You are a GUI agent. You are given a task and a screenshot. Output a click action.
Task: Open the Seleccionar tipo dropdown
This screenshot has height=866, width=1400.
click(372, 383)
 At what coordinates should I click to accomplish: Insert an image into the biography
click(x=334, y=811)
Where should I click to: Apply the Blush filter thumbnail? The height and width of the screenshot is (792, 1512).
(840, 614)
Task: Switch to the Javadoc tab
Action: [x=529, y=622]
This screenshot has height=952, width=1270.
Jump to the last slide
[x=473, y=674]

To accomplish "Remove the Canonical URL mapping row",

■ ■ ■ ■ ■

> [Task objective] Please restate the material above, word for word and in full.

> [Result of the task]
You are a GUI agent. You are given a task and a screenshot. Output a click action.
Task: Open the Seleccionar tipo dropdown
This screenshot has height=866, width=1400.
click(372, 383)
 At what coordinates should I click to accomplish: Insert an image into the biography
click(x=334, y=811)
Where should I click to: Apply the Blush filter thumbnail? The height and width of the screenshot is (792, 1512).
(840, 614)
Task: Switch to the Javadoc tab
Action: [x=529, y=622]
This screenshot has height=952, width=1270.
Jump to the last slide
[x=473, y=674]

To accomplish "Remove the Canonical URL mapping row",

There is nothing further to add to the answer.